Listed entries =>
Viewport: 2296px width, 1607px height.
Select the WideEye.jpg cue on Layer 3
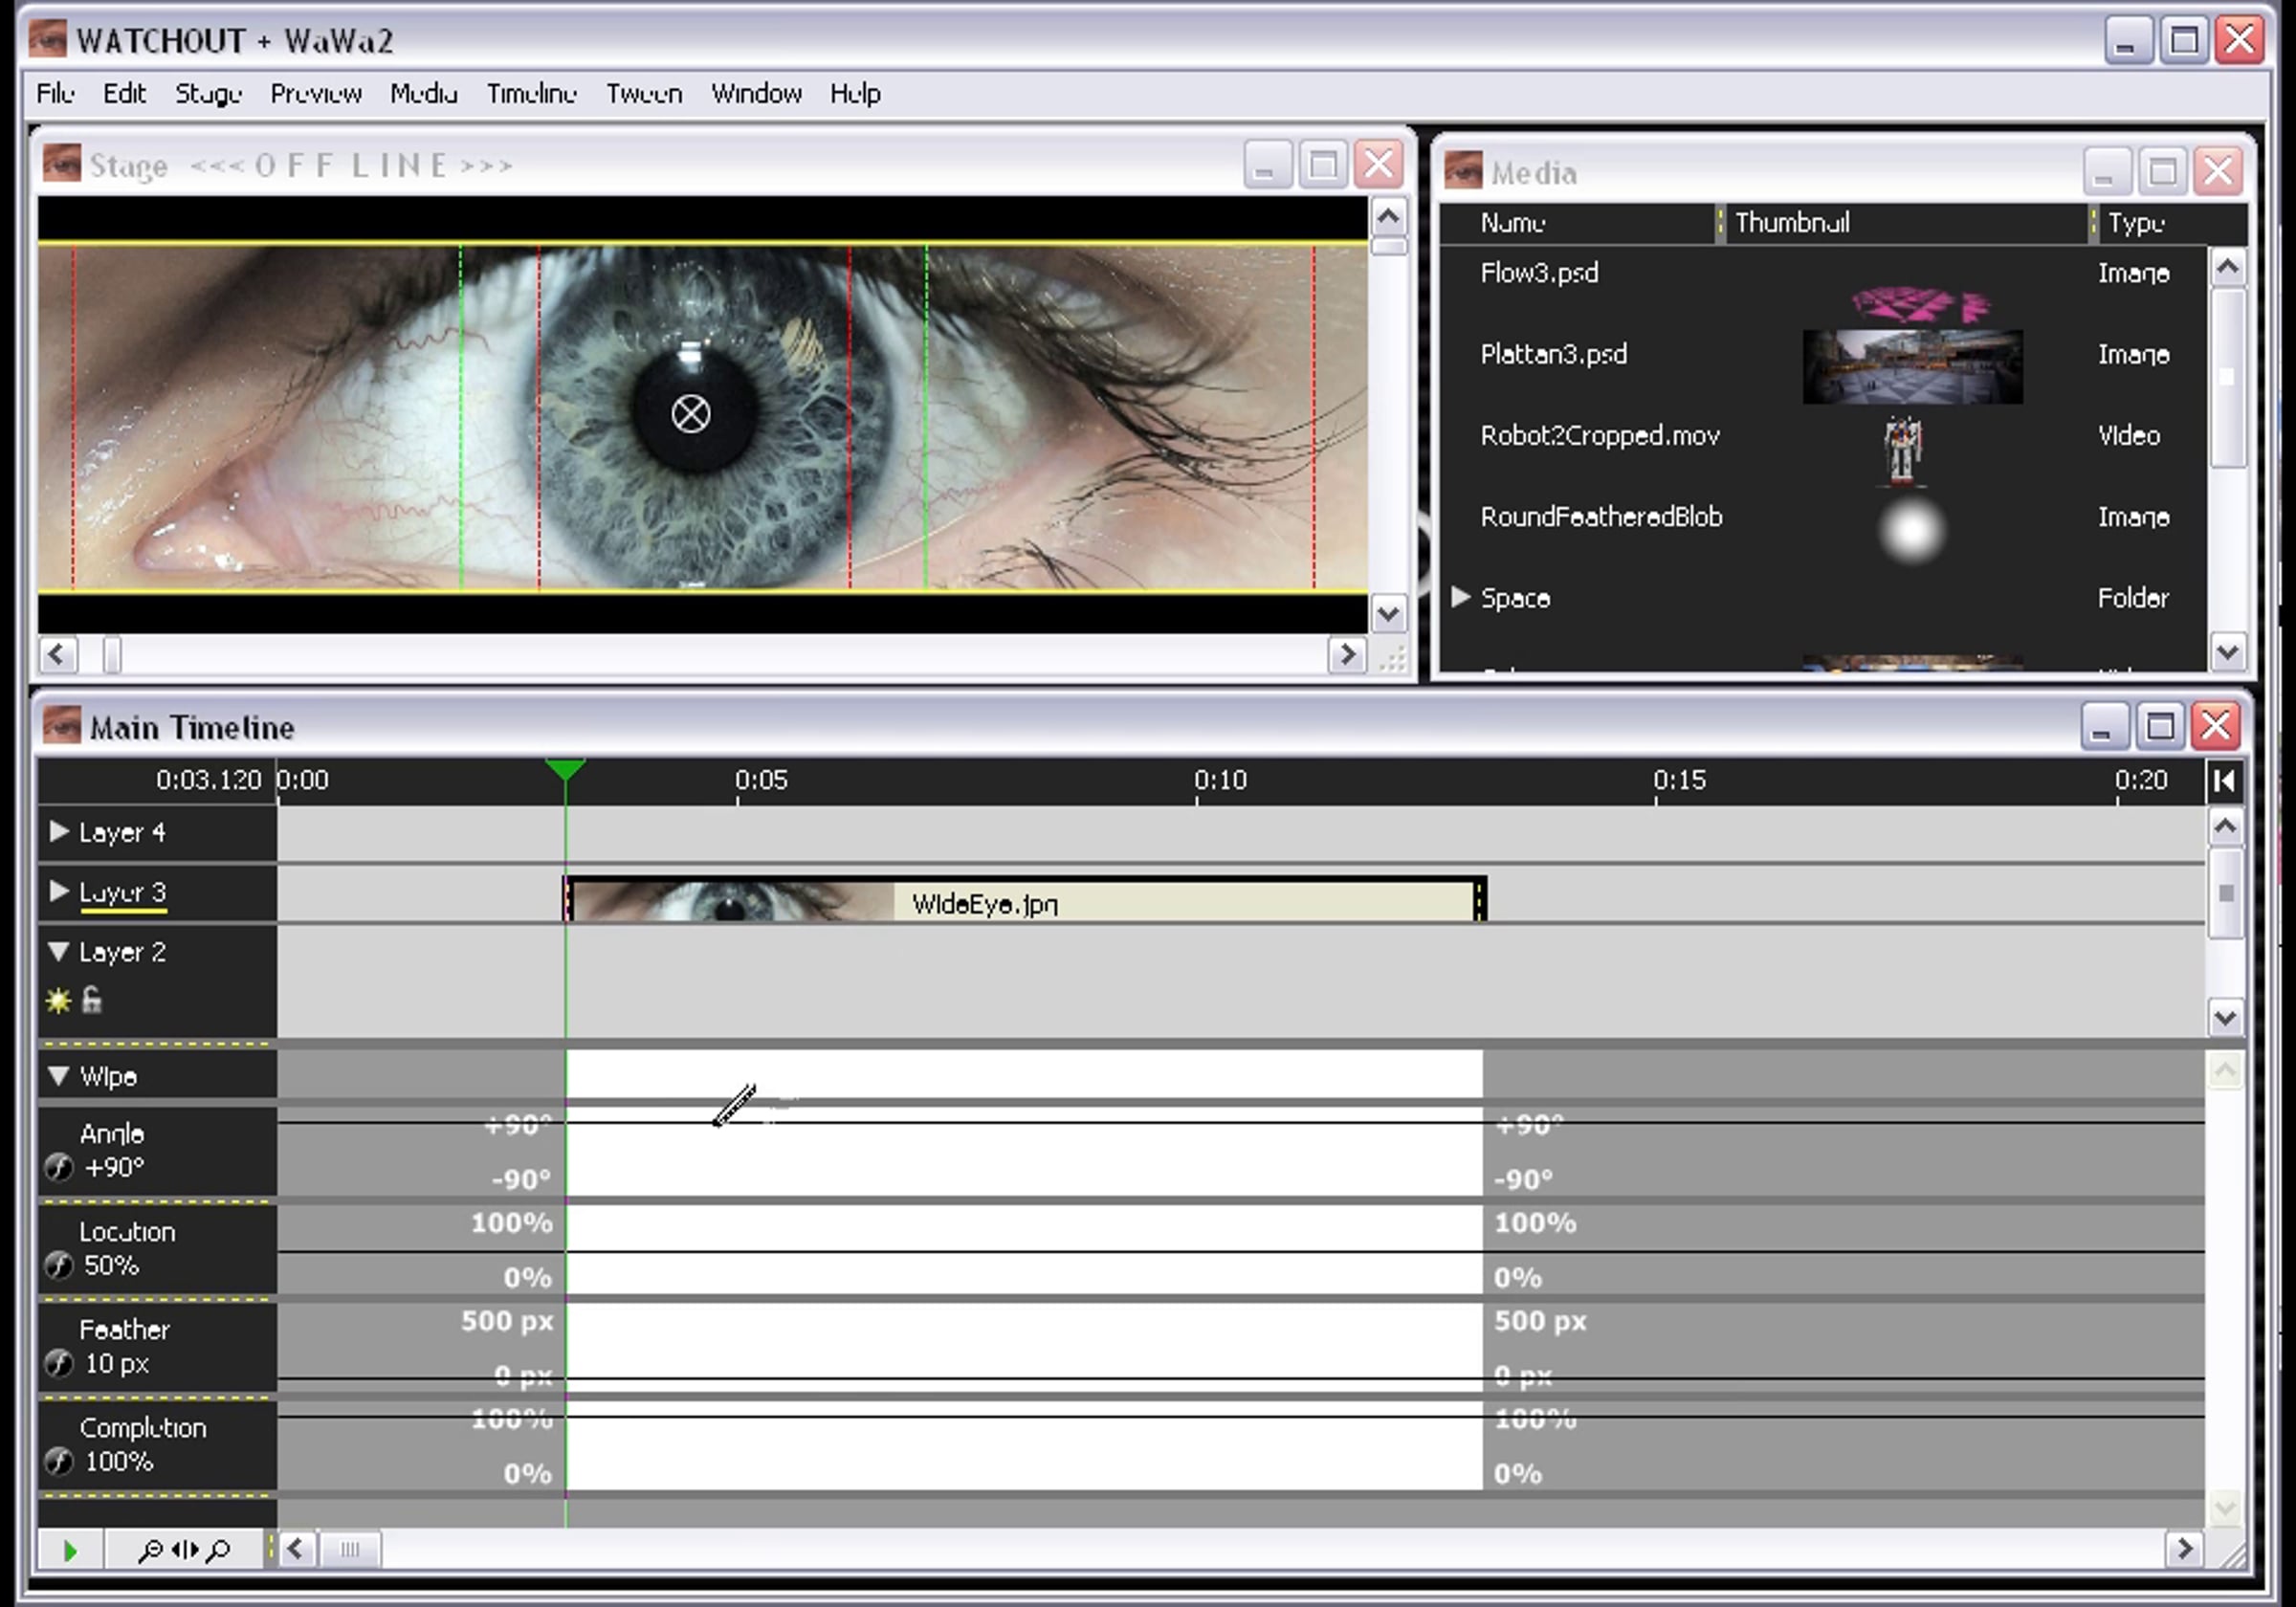1025,900
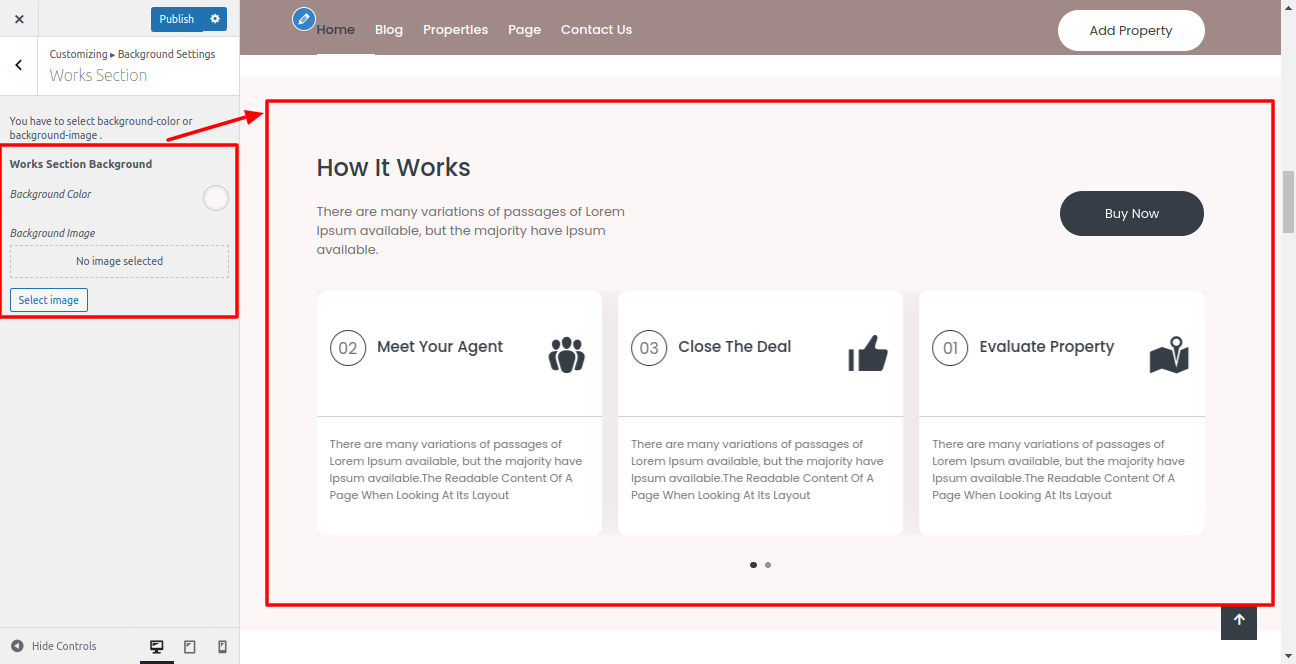Open publish settings gear icon
Screen dimensions: 1296x664
point(215,19)
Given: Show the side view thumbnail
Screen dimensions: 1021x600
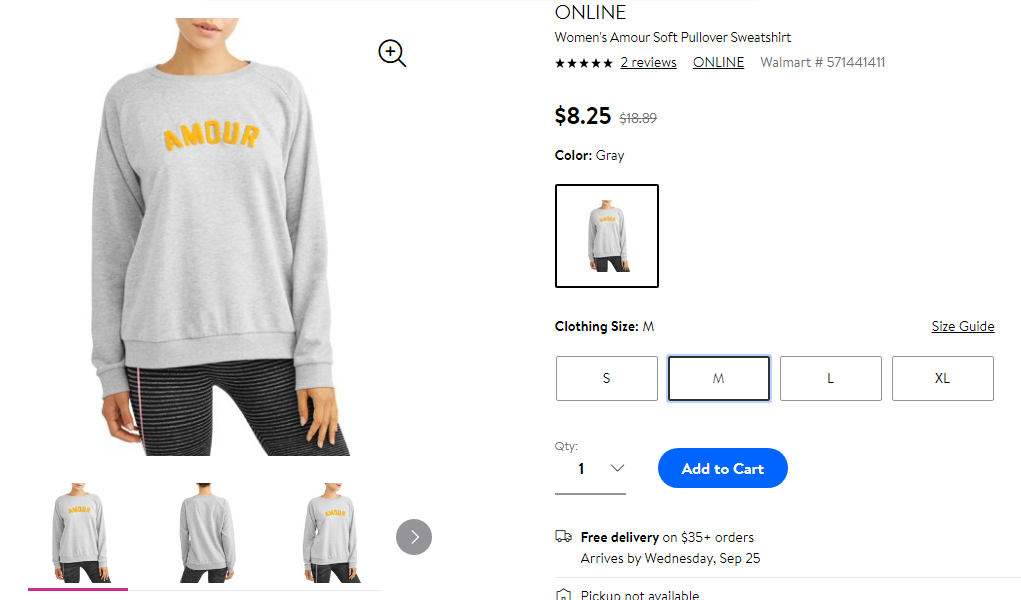Looking at the screenshot, I should [x=331, y=533].
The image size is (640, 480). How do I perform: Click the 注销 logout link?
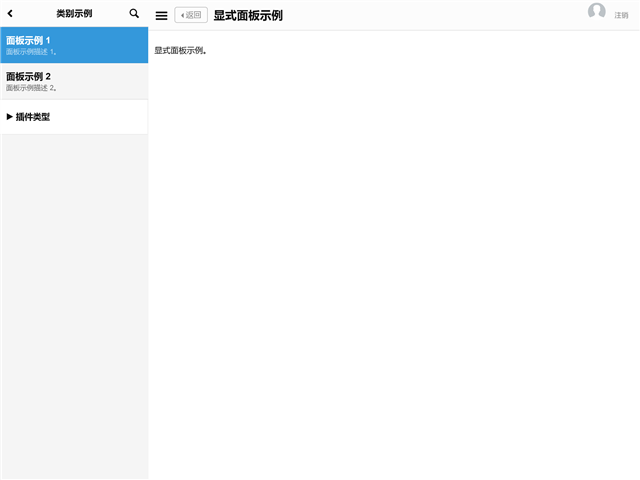621,16
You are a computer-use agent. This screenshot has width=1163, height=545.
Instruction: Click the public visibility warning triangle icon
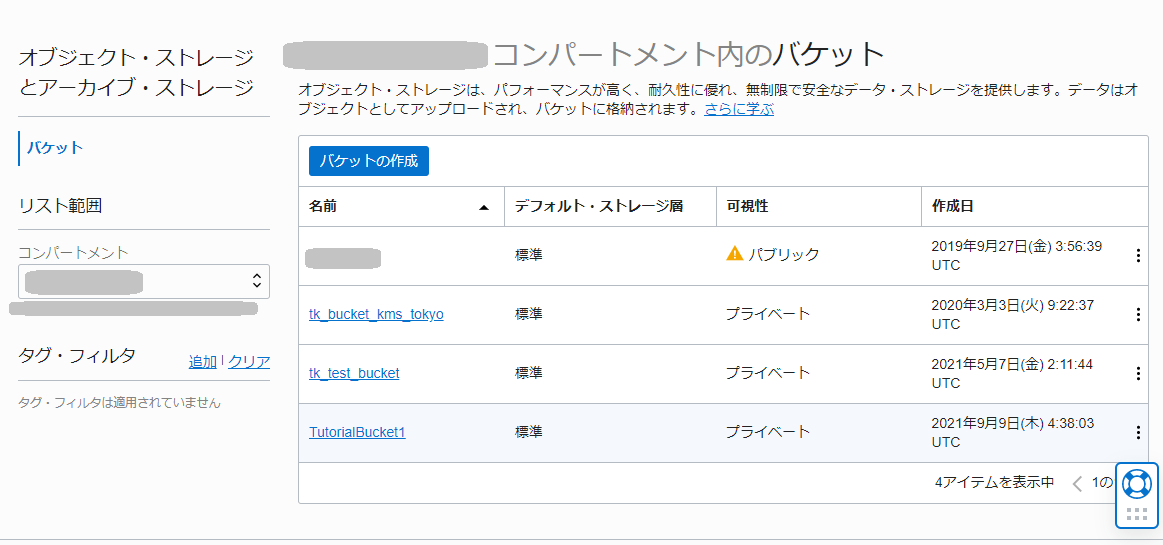pos(735,254)
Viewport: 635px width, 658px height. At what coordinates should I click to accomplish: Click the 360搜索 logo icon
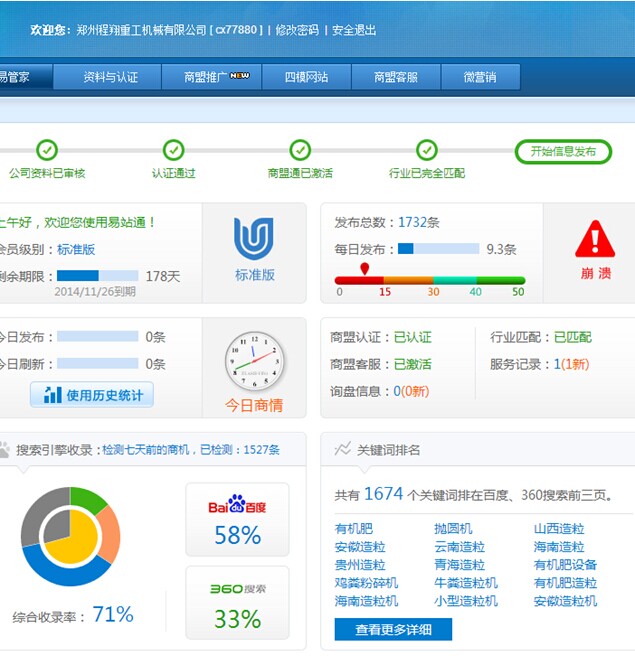point(237,589)
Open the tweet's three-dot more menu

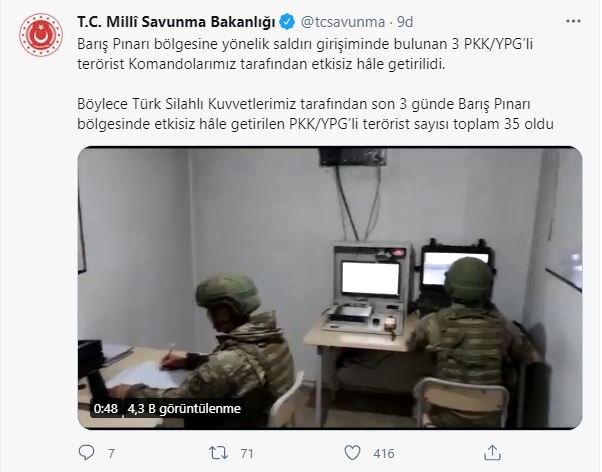click(573, 22)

Directions for this task => Repeat the data word for word. Images are not part of the copy.

Result of the task =>
Viewport: 2296px width, 1607px height.
Select the WideEye.jpg cue on Layer 3
1025,900
Open publish settings gear icon
Screen dimensions: 1296x664
point(215,19)
Given: Show the side view thumbnail
Screen dimensions: 1021x600
Looking at the screenshot, I should [x=331, y=533].
The image size is (640, 480). How do I perform: Click the 注销 logout link?
621,16
You are a computer-use agent. This screenshot has width=1163, height=545.
Instruction: Click the public visibility warning triangle icon
pos(735,254)
Viewport: 635px width, 658px height. At what coordinates should I click to accomplish: Click the 360搜索 logo icon
point(237,589)
Open the tweet's three-dot more menu

click(573, 22)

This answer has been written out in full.